御 垂 示 録 (第九号)

五月一日

「今日は平川町にお出ましになられました五月一日より丸十八年と思いますが――」

九年だからね。そうなりますかね。十八年にね。愈々敵(カタキ)をとる事になる。今度奈良に行つて分つたけれども、聖徳太子は観音様ですね。太子はやつぱり私だつたんだね。分つたんです。夢殿の扉が丁度開いて――あれは一年に一ぺんという事に、確かなつているそうですが、あの時に観音様の霊が私に――まあ、入つて来たんですね。それで分つた事は、つまり今迄時を待つて居たんですね。というのは、奈良という土地は仏教の発祥地であるし、大体あそこから仏教というものが始つたんです。だから奈良のお寺の事を色々聞いて見ると、つまり何宗とかいうのは未だ出来ていなかつたですね。あの事を、仏教哲学では原始宗教というんですね。それから、原子宗教の次に出来たのが山岳仏教ですね。之は弘法大師が高野山に行つたり、伝教大師が比叡山に行つたり、山岳仏教ですね。それから宗派仏教になつて来たですね。だから奈良時代の宗教は、大抵観音様が中心ですね。阿彌陀、釈迦――色々あります。薬師如来はやつぱり観音様ですからね。殆ど観音様中心だつたですね。つまり聖徳太子は千手観音の小さい型なんだからね。で、私が今行つているのは、千手観音の働きなんだからね。だから、何んでも無限に色々な事をやつているね。そうして、今迄救世(メシヤ)観音が夢殿に居られ、而も段々聞いてみると、夢殿というのは聖徳太子が始終あそこで書き物したり、生活をして、あそこが住居みたいになつている。それが夢殿と言つて――夢というのが面白いと思うんです。つまり、その時の聖徳太子の夢が愈々実現する事になつたんだろうね。普通、一寸夢なんて名前を附けるものではないですがね。何とか意味のありそうな、正面(マトモ)な名前を附けるものですがね。

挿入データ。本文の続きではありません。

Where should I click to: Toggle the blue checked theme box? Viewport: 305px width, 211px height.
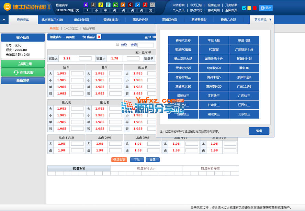coord(244,8)
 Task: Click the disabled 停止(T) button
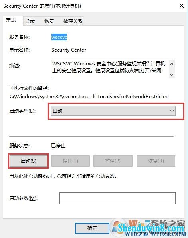[71, 161]
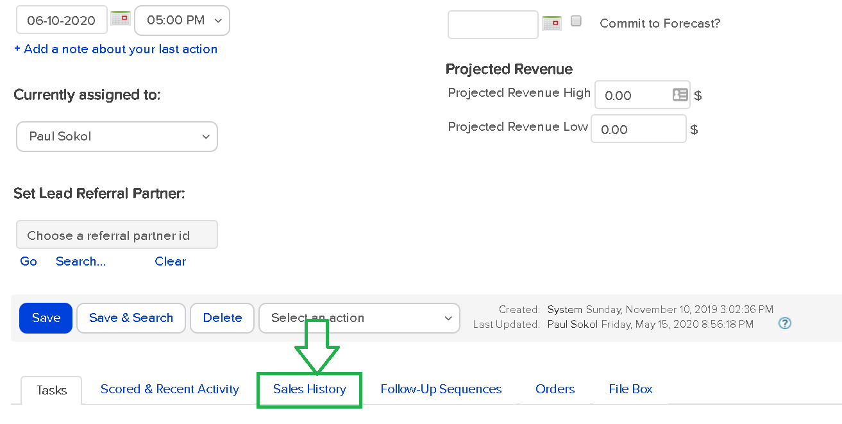Click the Clear link under referral partner
This screenshot has height=424, width=842.
pos(170,261)
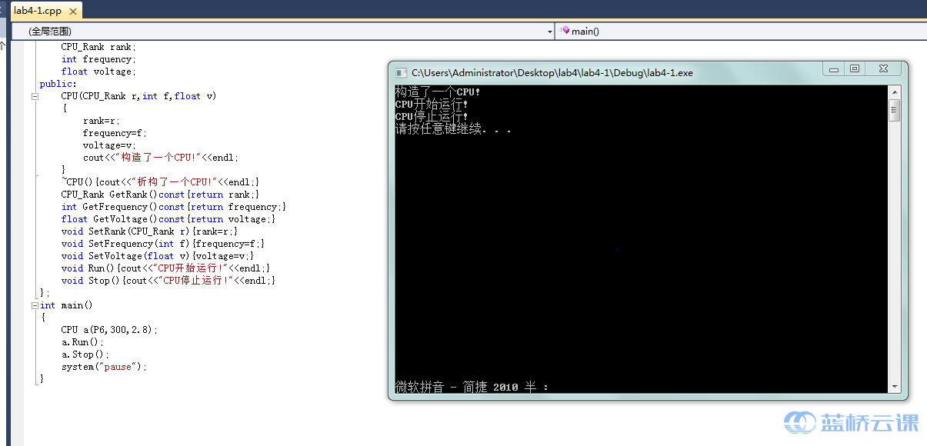Click the purple main() function icon
Viewport: 927px width, 446px height.
(x=565, y=31)
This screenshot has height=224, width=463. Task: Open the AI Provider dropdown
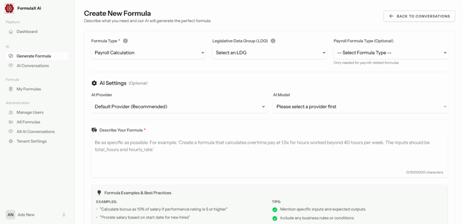pyautogui.click(x=179, y=107)
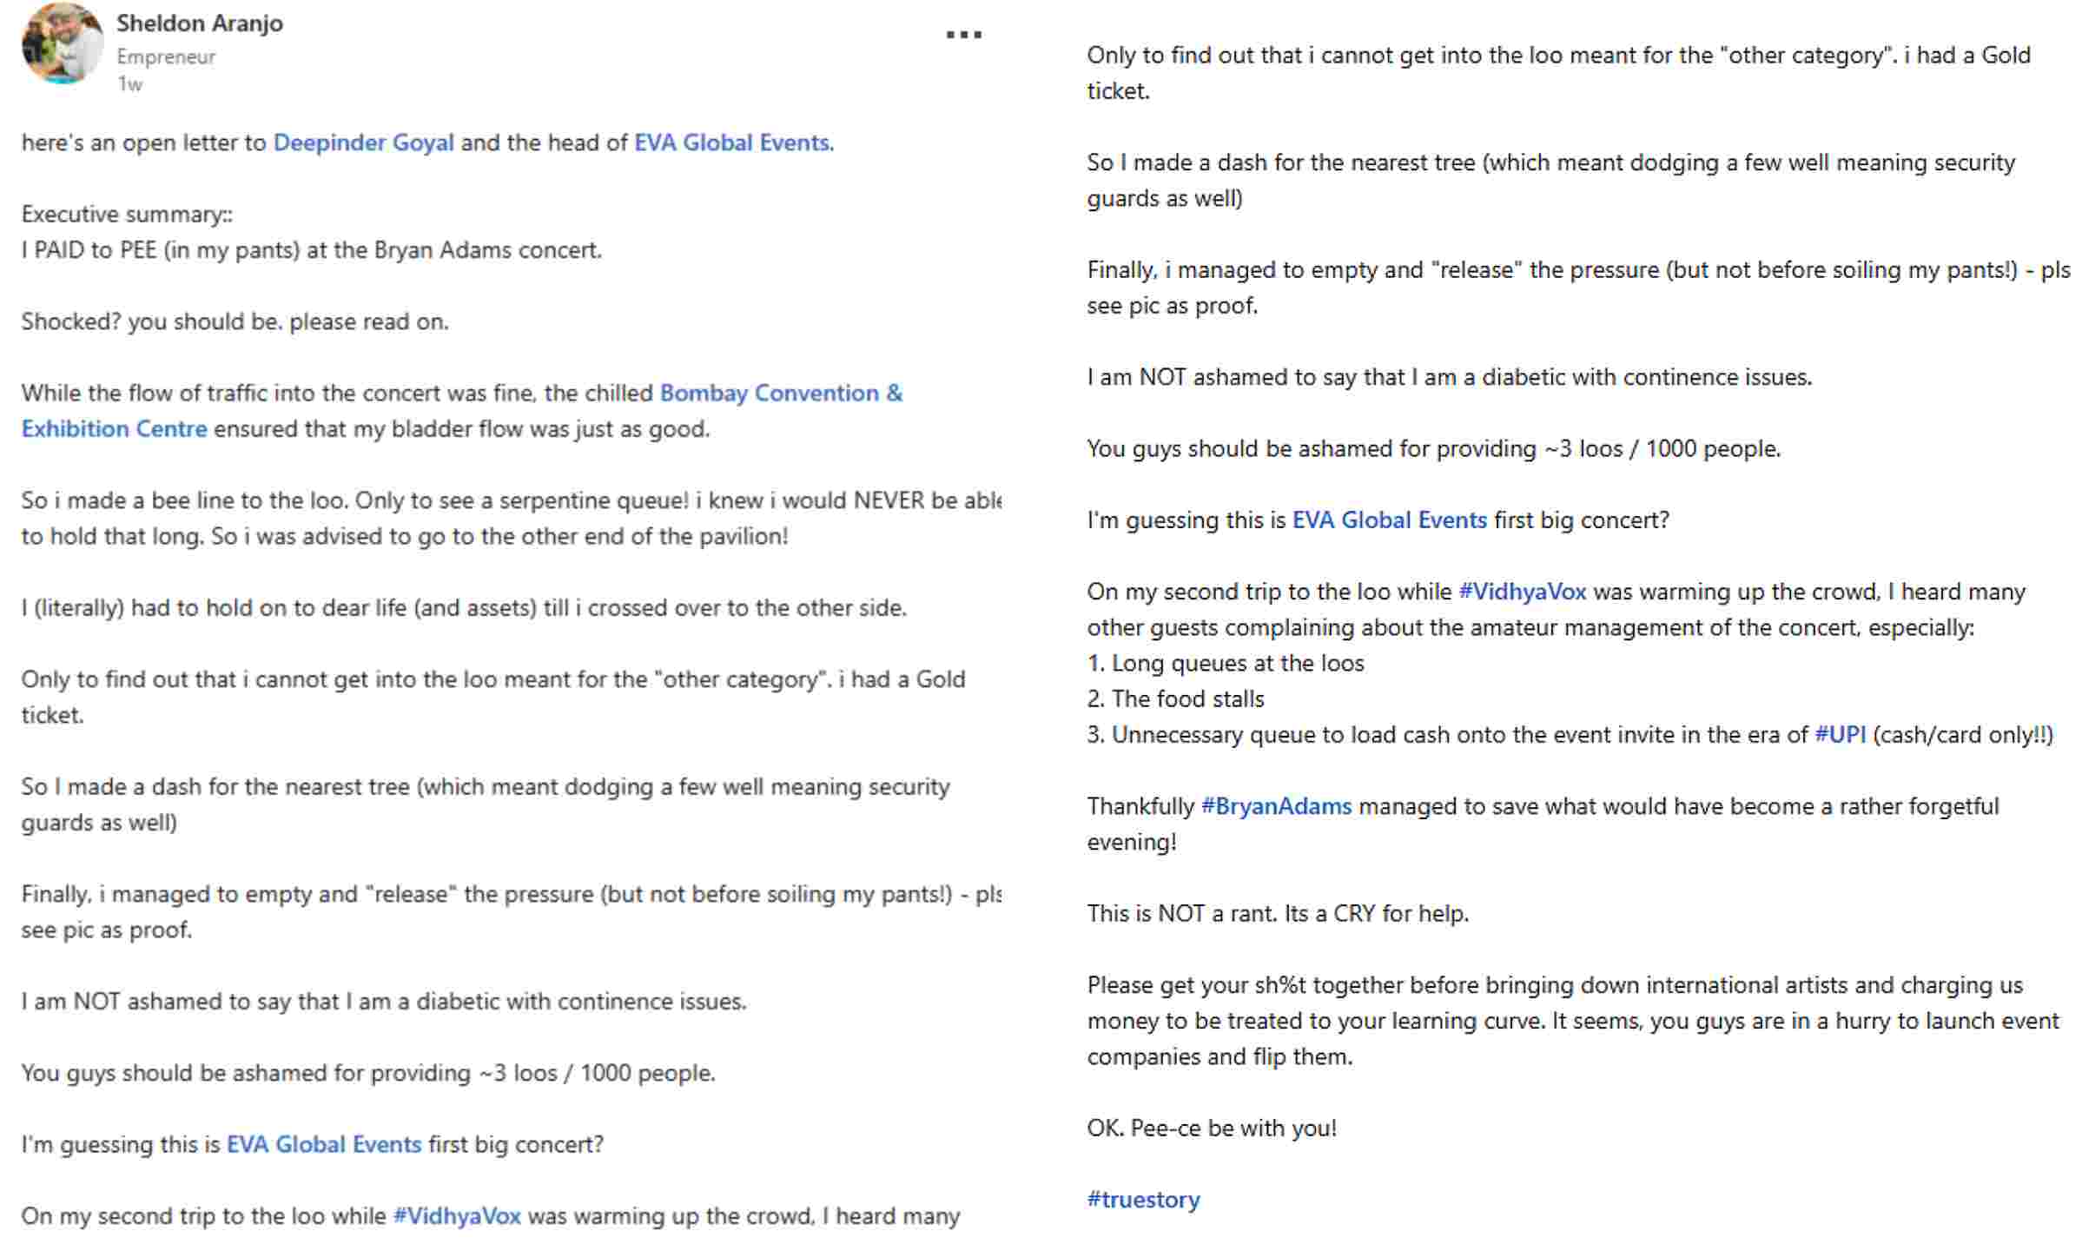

それから救世観音と書いてあるんですね。救世観音というのは救世(グセ)観音と言つて、之は文献にあるんだがね。それを「メシヤ」と読んだのは私なんだから、今度行つたのは非常に面白いですね。意味がある。丁度扉を開ける日にぶつかつたという事は、もうちやんと、神様の方では決つている。予定は翌る日だつたんですが早く済んだので、何んでも彼んでも法隆寺を見ようという事になつた。法隆寺を出来る丈やつてあとは明日にしましようと言うが、然し若し明日になつていれば、救世(メシヤ)観音は見れなかつた。やつぱりそういう事になつている。奈良というのは、言霊から言つても、「ナ」というのは地になるんです。「ラ」というのは拡がるという事ですからね。やつぱり「ゴーラ」と同じですね。「ナラ」というのは、地が拡がるという事です。お釈迦さんは土のミロクだからね。地は七だからね。七のミロクになる。だから、今度京都に地上天国を造るというのは、箱根が五で、熱海が六で、京都が七だと、そういつたミロクの意味になるんです。

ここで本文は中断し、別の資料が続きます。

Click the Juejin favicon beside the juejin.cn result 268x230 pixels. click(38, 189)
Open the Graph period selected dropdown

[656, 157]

「此度御出ましになられまして、七がつきもので、お召列車も番号を合わせて見ますと七で御座いました」

ああそうですか。七で完成するんだから、大体ミロクの小さな経綸は、あそこが出来れば出来る訳ですね。

「七は完成の意味で御座いますか」

完成の意味です。

「聖書でもエジプトのでも、七が基本になつております」

聖書も、七が基本になつてますね。それで七日で日曜になつて、休めという事になつている。つまり成るという事ですね。「ナ」という言霊は地という事ですね。だから、天地創造の際も、日月が先でそれから地がなつたんだからね。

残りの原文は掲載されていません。